Work to complete
Please echo the lines below exactly as they appear, every one of them.

▽

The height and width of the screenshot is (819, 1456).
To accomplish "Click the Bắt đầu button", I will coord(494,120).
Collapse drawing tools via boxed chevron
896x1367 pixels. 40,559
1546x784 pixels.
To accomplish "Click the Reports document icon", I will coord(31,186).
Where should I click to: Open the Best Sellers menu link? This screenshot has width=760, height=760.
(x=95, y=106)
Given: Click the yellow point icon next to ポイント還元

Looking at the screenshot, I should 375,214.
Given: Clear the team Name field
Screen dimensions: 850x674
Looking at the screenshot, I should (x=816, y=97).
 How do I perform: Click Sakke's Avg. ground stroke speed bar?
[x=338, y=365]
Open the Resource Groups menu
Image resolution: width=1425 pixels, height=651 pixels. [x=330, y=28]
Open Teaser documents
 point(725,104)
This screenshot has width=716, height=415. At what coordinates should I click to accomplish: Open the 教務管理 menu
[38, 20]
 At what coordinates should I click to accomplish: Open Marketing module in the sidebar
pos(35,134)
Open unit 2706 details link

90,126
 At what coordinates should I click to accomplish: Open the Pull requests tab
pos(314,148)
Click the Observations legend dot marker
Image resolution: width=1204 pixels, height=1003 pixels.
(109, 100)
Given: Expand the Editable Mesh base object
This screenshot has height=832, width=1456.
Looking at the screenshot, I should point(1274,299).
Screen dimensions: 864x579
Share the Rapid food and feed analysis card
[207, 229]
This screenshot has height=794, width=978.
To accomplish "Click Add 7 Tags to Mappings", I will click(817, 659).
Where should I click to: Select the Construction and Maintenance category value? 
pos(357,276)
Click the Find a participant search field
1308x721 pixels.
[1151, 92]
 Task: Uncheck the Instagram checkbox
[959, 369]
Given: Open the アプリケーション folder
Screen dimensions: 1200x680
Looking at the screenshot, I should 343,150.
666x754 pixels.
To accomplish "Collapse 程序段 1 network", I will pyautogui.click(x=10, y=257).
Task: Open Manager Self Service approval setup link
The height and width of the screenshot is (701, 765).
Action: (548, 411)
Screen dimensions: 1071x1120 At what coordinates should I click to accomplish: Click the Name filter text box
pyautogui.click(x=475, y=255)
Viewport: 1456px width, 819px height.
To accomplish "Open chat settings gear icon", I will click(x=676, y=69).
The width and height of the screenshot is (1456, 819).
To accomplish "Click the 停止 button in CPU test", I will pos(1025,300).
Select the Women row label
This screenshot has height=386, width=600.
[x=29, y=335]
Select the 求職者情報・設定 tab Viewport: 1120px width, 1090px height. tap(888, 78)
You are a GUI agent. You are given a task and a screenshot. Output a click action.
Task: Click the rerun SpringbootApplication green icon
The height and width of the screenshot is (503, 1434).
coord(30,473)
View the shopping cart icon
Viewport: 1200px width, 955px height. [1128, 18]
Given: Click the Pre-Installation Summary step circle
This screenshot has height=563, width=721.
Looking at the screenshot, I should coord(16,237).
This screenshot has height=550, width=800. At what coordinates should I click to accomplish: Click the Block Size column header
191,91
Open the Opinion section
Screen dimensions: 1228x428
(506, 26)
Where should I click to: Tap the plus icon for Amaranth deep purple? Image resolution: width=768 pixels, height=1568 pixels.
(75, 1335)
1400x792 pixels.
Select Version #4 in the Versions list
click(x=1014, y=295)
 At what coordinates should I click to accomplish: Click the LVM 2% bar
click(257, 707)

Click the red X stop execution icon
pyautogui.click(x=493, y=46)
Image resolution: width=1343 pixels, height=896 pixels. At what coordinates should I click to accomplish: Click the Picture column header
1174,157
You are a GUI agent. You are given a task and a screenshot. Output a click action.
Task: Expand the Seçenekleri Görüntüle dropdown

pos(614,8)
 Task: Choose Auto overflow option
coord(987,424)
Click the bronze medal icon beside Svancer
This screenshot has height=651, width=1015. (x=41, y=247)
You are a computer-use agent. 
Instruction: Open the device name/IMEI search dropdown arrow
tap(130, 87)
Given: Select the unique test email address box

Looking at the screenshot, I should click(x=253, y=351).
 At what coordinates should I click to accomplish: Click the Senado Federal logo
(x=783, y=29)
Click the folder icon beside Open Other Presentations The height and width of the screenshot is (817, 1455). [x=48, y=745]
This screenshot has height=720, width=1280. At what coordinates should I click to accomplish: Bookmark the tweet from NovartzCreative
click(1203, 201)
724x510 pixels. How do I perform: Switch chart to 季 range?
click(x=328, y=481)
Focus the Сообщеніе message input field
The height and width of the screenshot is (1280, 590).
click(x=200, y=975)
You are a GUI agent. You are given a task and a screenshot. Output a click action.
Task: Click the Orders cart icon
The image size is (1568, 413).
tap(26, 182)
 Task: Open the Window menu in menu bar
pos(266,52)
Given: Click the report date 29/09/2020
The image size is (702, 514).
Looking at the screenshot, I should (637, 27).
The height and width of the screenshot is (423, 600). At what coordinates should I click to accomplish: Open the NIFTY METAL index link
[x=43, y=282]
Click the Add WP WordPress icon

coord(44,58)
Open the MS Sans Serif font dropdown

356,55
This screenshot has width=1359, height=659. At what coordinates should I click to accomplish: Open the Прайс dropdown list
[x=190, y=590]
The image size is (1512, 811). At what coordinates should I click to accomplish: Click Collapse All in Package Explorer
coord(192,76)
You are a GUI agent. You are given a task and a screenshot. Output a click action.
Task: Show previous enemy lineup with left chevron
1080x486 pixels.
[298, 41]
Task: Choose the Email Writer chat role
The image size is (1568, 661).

△

The result
The height and width of the screenshot is (819, 1456).
To accomplish "Click the Bắt đầu button", I will coord(494,120).
Collapse drawing tools via boxed chevron
896x1367 pixels. 40,559
1546x784 pixels.
To accomplish "Click the Reports document icon", I will coord(31,186).
Where should I click to: Open the Best Sellers menu link? This screenshot has width=760, height=760.
(x=95, y=106)
Given: Click the yellow point icon next to ポイント還元

Looking at the screenshot, I should 375,214.
Given: Clear the team Name field
Screen dimensions: 850x674
Looking at the screenshot, I should (x=816, y=97).
 How do I perform: Click Sakke's Avg. ground stroke speed bar?
[x=338, y=365]
Open the Resource Groups menu
Image resolution: width=1425 pixels, height=651 pixels. [x=330, y=28]
Open Teaser documents
 point(725,104)
This screenshot has width=716, height=415. At what coordinates should I click to accomplish: Open the 教務管理 menu
[38, 20]
 At what coordinates should I click to accomplish: Open Marketing module in the sidebar
pos(35,134)
Open unit 2706 details link

90,126
 At what coordinates should I click to accomplish: Open the Pull requests tab
pos(314,148)
Click the Observations legend dot marker
Image resolution: width=1204 pixels, height=1003 pixels.
(109, 100)
Given: Expand the Editable Mesh base object
This screenshot has height=832, width=1456.
Looking at the screenshot, I should point(1274,299).
Screen dimensions: 864x579
Share the Rapid food and feed analysis card
[207, 229]
This screenshot has height=794, width=978.
To accomplish "Click Add 7 Tags to Mappings", I will click(817, 659).
Where should I click to: Select the Construction and Maintenance category value? 
pos(357,276)
Click the Find a participant search field
1308x721 pixels.
[1151, 92]
 Task: Uncheck the Instagram checkbox
[959, 369]
Given: Open the アプリケーション folder
Screen dimensions: 1200x680
Looking at the screenshot, I should 343,150.
666x754 pixels.
To accomplish "Collapse 程序段 1 network", I will pyautogui.click(x=10, y=257).
Task: Open Manager Self Service approval setup link
The height and width of the screenshot is (701, 765).
Action: (548, 411)
Screen dimensions: 1071x1120 At what coordinates should I click to accomplish: Click the Name filter text box
pyautogui.click(x=475, y=255)
Viewport: 1456px width, 819px height.
To accomplish "Open chat settings gear icon", I will click(x=676, y=69).
The width and height of the screenshot is (1456, 819).
To accomplish "Click the 停止 button in CPU test", I will pos(1025,300).
Select the Women row label
This screenshot has height=386, width=600.
[x=29, y=335]
Select the 求職者情報・設定 tab Viewport: 1120px width, 1090px height. tap(888, 78)
You are a GUI agent. You are given a task and a screenshot. Output a click action.
Task: Click the rerun SpringbootApplication green icon
The height and width of the screenshot is (503, 1434).
coord(30,473)
View the shopping cart icon
Viewport: 1200px width, 955px height. [1128, 18]
Given: Click the Pre-Installation Summary step circle
This screenshot has height=563, width=721.
Looking at the screenshot, I should coord(16,237).
This screenshot has height=550, width=800. At what coordinates should I click to accomplish: Click the Block Size column header
191,91
Open the Opinion section
Screen dimensions: 1228x428
(506, 26)
Where should I click to: Tap the plus icon for Amaranth deep purple? Image resolution: width=768 pixels, height=1568 pixels.
(75, 1335)
1400x792 pixels.
Select Version #4 in the Versions list
click(x=1014, y=295)
 At what coordinates should I click to accomplish: Click the LVM 2% bar
click(257, 707)

Click the red X stop execution icon
pyautogui.click(x=493, y=46)
Image resolution: width=1343 pixels, height=896 pixels. At what coordinates should I click to accomplish: Click the Picture column header
1174,157
You are a GUI agent. You are given a task and a screenshot. Output a click action.
Task: Expand the Seçenekleri Görüntüle dropdown

pos(614,8)
 Task: Choose Auto overflow option
coord(987,424)
Click the bronze medal icon beside Svancer
This screenshot has height=651, width=1015. (x=41, y=247)
You are a computer-use agent. 
Instruction: Open the device name/IMEI search dropdown arrow
tap(130, 87)
Given: Select the unique test email address box

Looking at the screenshot, I should click(x=253, y=351).
 At what coordinates should I click to accomplish: Click the Senado Federal logo
(x=783, y=29)
Click the folder icon beside Open Other Presentations The height and width of the screenshot is (817, 1455). [x=48, y=745]
This screenshot has height=720, width=1280. At what coordinates should I click to accomplish: Bookmark the tweet from NovartzCreative
click(1203, 201)
724x510 pixels. How do I perform: Switch chart to 季 range?
click(x=328, y=481)
Focus the Сообщеніе message input field
The height and width of the screenshot is (1280, 590).
click(x=200, y=975)
You are a GUI agent. You are given a task and a screenshot. Output a click action.
Task: Click the Orders cart icon
The image size is (1568, 413).
tap(26, 182)
 Task: Open the Window menu in menu bar
pos(266,52)
Given: Click the report date 29/09/2020
The image size is (702, 514).
Looking at the screenshot, I should (637, 27).
The height and width of the screenshot is (423, 600). At what coordinates should I click to accomplish: Open the NIFTY METAL index link
[x=43, y=282]
Click the Add WP WordPress icon

coord(44,58)
Open the MS Sans Serif font dropdown

356,55
This screenshot has width=1359, height=659. At what coordinates should I click to accomplish: Open the Прайс dropdown list
[x=190, y=590]
The image size is (1512, 811). At what coordinates should I click to accomplish: Click Collapse All in Package Explorer
coord(192,76)
You are a GUI agent. You are given a task and a screenshot. Output a click action.
Task: Show previous enemy lineup with left chevron
1080x486 pixels.
[298, 41]
Task: Choose the Email Writer chat role
The image size is (1568, 661).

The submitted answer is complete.